Consignes:
1. Recopiez à l'identique le passage du texte sur la mousson qui va de "Pluie chaude, chantante" à "généreuse et totale.".
2. Poursuivez le texte sur la mousson en reprenant après sa dernière phrase.

Texte fourni:
Selamat petang,
Khabar baik, comme on dit ici.
Quatrième semaine un brin terne, grisée par la mousson.
La pluie.
Tombe.
Presque tous les jours.
La nuit, elle accompagne le demi-sommeil.
Le jour, elle presse le pas des passants – journal de businessman en mince protection au dessus d'un visage aux yeux plissés – parapluie prévu de longue date – saut de carpe par-dessus les flaques ou les rivières d'une heure.
Pluie chaude, chantante sur les toits des maisons, des voitures, pluie qui fait déchanter, pluie qui détrempe, pluie rigoureuse, abondante, généreuse et totale.
Pluie qui ne s'arrête que pour laisser une vaporeuse torpeur, pluie qui rafraîchit pour mieux attiser ensuite.

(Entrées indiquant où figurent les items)

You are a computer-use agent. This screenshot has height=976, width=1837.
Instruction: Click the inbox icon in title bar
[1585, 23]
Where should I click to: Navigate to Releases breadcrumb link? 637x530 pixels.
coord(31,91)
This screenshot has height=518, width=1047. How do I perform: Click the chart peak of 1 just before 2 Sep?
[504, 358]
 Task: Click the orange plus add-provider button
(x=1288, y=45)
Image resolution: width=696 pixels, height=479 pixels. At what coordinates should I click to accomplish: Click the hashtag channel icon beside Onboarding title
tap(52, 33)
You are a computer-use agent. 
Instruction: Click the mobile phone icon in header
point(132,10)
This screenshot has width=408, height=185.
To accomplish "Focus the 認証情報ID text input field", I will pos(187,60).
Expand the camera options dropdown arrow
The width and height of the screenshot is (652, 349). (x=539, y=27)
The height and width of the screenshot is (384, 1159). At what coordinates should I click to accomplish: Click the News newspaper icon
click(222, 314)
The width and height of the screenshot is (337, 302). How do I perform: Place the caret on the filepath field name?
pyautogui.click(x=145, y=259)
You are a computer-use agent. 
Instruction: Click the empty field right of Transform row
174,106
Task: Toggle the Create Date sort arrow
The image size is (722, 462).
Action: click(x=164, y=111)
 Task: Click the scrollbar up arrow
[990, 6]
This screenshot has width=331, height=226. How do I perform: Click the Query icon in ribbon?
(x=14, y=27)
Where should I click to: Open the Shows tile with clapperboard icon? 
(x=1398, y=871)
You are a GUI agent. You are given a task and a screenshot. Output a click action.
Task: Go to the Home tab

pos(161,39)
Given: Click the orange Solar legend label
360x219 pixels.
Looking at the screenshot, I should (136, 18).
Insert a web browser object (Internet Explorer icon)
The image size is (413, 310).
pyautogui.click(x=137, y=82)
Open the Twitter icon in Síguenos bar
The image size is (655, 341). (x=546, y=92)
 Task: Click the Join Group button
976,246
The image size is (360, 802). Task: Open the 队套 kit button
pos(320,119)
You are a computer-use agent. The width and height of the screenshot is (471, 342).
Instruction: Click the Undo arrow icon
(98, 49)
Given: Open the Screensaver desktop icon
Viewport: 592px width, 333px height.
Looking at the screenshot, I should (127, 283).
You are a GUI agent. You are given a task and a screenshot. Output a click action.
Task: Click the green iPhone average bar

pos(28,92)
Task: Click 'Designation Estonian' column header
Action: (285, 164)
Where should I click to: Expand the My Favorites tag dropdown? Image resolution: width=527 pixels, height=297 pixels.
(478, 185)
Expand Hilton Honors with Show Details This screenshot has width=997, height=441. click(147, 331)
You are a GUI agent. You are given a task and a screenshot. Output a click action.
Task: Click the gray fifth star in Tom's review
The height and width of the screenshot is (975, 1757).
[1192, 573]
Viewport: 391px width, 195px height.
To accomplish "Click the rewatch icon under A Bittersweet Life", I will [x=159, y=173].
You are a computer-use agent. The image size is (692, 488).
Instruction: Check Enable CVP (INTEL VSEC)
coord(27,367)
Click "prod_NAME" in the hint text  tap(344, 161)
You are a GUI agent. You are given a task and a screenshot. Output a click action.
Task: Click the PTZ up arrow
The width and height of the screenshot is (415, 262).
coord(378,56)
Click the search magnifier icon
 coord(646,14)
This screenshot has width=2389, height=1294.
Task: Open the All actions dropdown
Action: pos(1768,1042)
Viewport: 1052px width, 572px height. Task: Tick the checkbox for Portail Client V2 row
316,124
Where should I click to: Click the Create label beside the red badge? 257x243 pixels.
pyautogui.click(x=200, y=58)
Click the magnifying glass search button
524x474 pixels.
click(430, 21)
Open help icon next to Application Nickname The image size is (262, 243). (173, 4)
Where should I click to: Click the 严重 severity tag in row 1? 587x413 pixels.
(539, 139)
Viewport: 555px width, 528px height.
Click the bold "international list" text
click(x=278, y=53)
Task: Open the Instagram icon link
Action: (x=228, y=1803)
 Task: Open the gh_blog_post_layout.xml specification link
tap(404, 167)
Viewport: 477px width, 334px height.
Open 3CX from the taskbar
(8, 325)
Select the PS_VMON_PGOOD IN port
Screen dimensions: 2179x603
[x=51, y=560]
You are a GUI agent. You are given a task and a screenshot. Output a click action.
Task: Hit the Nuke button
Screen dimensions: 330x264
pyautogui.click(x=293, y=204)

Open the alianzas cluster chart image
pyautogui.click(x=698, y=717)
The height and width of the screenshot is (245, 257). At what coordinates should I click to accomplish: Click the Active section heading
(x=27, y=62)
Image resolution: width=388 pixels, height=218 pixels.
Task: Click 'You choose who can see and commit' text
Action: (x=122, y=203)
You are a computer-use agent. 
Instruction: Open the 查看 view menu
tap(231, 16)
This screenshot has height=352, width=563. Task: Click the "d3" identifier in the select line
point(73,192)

Réponses attendues:
1.
Pluie chaude, chantante sur les toits des maisons, des voitures, pluie qui fait déchanter, pluie qui détrempe, pluie rigoureuse, abondante, généreuse et totale.

2.
Ici, à trois cent cinquante-trois kilomètres de l'équateur, on n'est jamais bien loin de la chaleur. Du soleil qui brûlerait la peau et durcirait le sol s'il n'y avait cette humidité permanente, perméant tout, des herbes spongiaires jusqu'à l'écorce des hévéas.
Gouttes grosses comme des grains de maïs, tièdes parfois comme l'eau d'un verre laissée la veille près de l'évier, chaudes parfois comme une douche tiède en été.
Gouttes qui frappent plus qu'elles ne tombent, comme défiant la gravité en se projetant vers elle.
La chemise collant à la peau, révélant le corps pudique en dessous. On ne se gêne pas pour ne pas regarder, pudeur oblige, religion oblige, décence oblige.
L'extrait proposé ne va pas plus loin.